In the early H2020 period (2015–2017), Lundbeck engaged broadly across regulatory science (ADAPT-SMART), digital health monitoring (RADAR-CNS with wearables for depression and epilepsy), and Alzheimer's real-world evidence (ROADMAP). From 2017 onward, their focus sharpened decisively toward molecular mechanisms of neurodegeneration — protein aggregation, mitochondrial dysfunction, alpha-synuclein imaging, and blood-brain barrier penetration. This shift reflects a company moving from exploratory health-system projects toward hard translational science aimed at specific druggable targets in Parkinson's and related diseases.

Lundbeck is doubling down on translational neuroscience — expect continued focus on Parkinson's drug targets, brain delivery methods, and iPSC-based disease models for CNS conditions.

Collaboration profile

How they like to work

Role: specialist_contributorReach: European24 countries collaborated

Lundbeck exclusively joins consortia as a participant or third party — they have never coordinated an H2020 project, which is typical for large pharma companies that contribute industry resources rather than leading academic research programs. With 220 unique partners across 24 countries, they operate as a high-connectivity hub in European neuroscience networks, plugging into many different academic and clinical groups. Several projects are IMI (Innovative Medicines Initiative) public-private partnerships, where pharma companies co-invest alongside EU funding — indicating Lundbeck brings significant in-kind contributions beyond what EC funding figures show.

Lundbeck has collaborated with 220 distinct partners across 24 countries, making them one of the most broadly connected pharma industry partners in European neuroscience research. Their network spans major academic medical centers, neuroscience institutes, and other pharmaceutical companies across the EU.

Why partner with them

What sets them apart

Lundbeck is one of few mid-size pharma companies entirely dedicated to brain diseases, which makes them a focused and committed industry partner — unlike diversified pharma giants that spread attention across many therapeutic areas. Their 18-project H2020 portfolio covers the full Parkinson's research pipeline from molecular targets (alpha-synuclein, TREM2) through delivery mechanisms (BBB, intracerebral) to patient monitoring (digital biomarkers), giving them unusually integrated knowledge.
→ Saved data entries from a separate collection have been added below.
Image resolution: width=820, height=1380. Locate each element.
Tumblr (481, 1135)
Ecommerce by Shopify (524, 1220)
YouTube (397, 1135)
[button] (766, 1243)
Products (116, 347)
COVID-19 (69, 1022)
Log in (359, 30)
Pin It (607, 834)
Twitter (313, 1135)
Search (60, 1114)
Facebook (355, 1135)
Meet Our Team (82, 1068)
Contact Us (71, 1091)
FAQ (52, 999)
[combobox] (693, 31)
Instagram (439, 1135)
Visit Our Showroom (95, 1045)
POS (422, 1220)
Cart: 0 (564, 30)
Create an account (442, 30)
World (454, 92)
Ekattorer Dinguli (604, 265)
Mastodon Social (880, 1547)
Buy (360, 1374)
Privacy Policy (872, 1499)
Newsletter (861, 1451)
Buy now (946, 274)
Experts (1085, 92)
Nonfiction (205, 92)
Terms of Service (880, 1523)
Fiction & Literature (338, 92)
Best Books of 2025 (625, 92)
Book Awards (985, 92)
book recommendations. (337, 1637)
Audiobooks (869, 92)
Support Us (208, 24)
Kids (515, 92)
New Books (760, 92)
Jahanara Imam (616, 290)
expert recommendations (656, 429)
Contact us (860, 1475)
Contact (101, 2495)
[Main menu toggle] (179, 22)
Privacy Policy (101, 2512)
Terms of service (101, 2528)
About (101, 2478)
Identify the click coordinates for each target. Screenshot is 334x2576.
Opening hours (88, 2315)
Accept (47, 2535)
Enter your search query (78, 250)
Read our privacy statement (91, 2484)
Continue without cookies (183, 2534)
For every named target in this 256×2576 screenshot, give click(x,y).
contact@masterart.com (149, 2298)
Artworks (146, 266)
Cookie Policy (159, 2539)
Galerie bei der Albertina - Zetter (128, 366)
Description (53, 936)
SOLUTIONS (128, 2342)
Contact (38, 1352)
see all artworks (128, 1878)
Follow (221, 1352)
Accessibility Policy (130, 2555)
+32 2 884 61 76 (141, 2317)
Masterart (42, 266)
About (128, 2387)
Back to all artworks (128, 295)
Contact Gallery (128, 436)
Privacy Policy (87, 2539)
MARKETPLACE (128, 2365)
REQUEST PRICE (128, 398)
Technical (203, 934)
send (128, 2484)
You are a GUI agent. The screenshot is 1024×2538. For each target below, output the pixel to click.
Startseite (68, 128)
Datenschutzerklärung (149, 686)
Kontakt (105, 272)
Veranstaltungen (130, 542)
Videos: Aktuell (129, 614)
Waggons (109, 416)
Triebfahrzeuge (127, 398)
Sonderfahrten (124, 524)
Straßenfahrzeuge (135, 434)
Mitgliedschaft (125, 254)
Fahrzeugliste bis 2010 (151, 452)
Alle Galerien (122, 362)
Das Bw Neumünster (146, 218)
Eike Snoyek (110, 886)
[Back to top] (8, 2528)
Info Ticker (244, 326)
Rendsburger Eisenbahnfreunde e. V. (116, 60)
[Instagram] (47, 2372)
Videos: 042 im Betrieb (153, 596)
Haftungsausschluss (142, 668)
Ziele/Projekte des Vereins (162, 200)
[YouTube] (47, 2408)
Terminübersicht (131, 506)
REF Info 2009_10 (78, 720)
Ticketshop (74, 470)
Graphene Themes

For consortium builders, Lundbeck offers a rare combination: genuine pharma industry infrastructure with deep neuroscience specialization and no competing therapeutic distractions.

Notable projects

Highlights from their portfolio

  • TreatER
    A clinical proof-of-concept study for CDNF protein delivered directly into the brain for Parkinson's disease — one of Lundbeck's most translational and disease-specific H2020 commitments.
  • EHDEN
    A large-scale European health data harmonization initiative (OMOP CDM/OHDSI) running until 2024, positioning Lundbeck at the intersection of real-world evidence and federated data infrastructure.
  • IM2PACT
    Addresses the blood-brain barrier challenge using iPSC models — a critical bottleneck for all CNS drug development, with direct implications for Lundbeck's entire pipeline.
Cross-sector capabilities
Digital health and remote patient monitoring (wearables, smartphones)Stem cell biobanking and iPSC disease modelingHealth data interoperability and federated analytics (OMOP CDM, FAIR)Pharmaceutical regulatory science and adaptive clinical trial design
Analysis note: EC funding figures are available for only 5 of 18 projects. Several projects are IMI (Innovative Medicines Initiative) public-private partnerships where pharma companies contribute in-kind rather than receiving EC grants, so the low funding total significantly understates Lundbeck's actual investment and involvement in these consortia.